Extracted records Block Start

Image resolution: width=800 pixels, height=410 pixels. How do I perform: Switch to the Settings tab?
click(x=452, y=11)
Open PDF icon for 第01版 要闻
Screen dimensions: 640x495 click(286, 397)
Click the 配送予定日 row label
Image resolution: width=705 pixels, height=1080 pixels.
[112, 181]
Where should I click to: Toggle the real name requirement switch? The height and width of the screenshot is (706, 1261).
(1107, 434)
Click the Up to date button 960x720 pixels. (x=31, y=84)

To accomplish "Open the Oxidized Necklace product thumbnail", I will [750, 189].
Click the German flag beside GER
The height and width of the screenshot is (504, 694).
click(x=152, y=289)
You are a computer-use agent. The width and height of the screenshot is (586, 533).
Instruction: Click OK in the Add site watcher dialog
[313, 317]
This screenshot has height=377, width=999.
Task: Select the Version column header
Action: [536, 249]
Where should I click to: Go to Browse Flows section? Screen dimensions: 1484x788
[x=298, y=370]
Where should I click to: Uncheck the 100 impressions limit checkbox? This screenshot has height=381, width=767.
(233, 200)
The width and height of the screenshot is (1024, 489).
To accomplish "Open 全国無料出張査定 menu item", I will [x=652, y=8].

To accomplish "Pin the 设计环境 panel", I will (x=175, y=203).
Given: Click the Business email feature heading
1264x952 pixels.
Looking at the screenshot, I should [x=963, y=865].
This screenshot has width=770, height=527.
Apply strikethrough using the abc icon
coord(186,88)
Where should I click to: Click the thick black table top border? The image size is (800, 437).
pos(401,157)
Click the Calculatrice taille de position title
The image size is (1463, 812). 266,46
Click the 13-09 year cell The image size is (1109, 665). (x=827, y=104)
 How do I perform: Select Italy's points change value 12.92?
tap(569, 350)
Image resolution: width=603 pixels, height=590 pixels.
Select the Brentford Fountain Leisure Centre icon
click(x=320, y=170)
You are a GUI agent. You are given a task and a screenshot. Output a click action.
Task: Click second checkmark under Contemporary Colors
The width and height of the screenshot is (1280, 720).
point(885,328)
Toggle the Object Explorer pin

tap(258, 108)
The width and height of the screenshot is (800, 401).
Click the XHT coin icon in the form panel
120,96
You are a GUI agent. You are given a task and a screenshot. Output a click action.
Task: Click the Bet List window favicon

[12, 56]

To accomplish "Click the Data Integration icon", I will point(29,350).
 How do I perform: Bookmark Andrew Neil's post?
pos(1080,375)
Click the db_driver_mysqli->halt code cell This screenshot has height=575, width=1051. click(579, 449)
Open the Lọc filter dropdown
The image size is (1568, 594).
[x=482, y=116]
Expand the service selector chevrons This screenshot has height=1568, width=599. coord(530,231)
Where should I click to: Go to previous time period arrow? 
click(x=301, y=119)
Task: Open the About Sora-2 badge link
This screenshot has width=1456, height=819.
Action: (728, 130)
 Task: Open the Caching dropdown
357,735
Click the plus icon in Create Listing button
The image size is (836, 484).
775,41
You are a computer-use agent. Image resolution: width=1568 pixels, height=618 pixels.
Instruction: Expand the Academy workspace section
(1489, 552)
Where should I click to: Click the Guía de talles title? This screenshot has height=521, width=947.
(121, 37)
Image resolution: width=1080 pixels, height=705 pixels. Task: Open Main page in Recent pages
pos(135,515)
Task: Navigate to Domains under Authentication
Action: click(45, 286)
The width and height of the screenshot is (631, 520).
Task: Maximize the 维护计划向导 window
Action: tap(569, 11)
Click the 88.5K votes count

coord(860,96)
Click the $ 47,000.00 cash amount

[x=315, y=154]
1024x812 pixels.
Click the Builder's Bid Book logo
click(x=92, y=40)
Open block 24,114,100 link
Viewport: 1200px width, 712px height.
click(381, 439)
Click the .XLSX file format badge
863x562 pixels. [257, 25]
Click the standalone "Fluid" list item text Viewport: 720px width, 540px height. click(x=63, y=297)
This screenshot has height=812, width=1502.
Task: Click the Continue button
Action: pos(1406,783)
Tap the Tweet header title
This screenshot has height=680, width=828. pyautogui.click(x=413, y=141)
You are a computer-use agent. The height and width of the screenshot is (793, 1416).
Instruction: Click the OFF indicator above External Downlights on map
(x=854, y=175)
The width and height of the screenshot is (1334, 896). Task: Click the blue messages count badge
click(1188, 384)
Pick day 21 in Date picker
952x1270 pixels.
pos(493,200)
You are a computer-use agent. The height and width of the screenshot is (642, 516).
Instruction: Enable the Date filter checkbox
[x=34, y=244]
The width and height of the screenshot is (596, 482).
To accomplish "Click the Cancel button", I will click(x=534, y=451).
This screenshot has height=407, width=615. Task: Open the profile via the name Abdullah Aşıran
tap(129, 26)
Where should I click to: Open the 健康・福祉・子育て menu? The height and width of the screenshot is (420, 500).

Extracted records Block End

▶ **Requirement**: Could you write out, exactly, each line of the data above from the one containing "Instruction: Enable the Date filter checkbox" through the last, including both?

▶ **Answer to this task**:
Instruction: Enable the Date filter checkbox
[x=34, y=244]
The width and height of the screenshot is (596, 482).
To accomplish "Click the Cancel button", I will click(x=534, y=451).
This screenshot has height=407, width=615. Task: Open the profile via the name Abdullah Aşıran
tap(129, 26)
Where should I click to: Open the 健康・福祉・子育て menu? The height and width of the screenshot is (420, 500).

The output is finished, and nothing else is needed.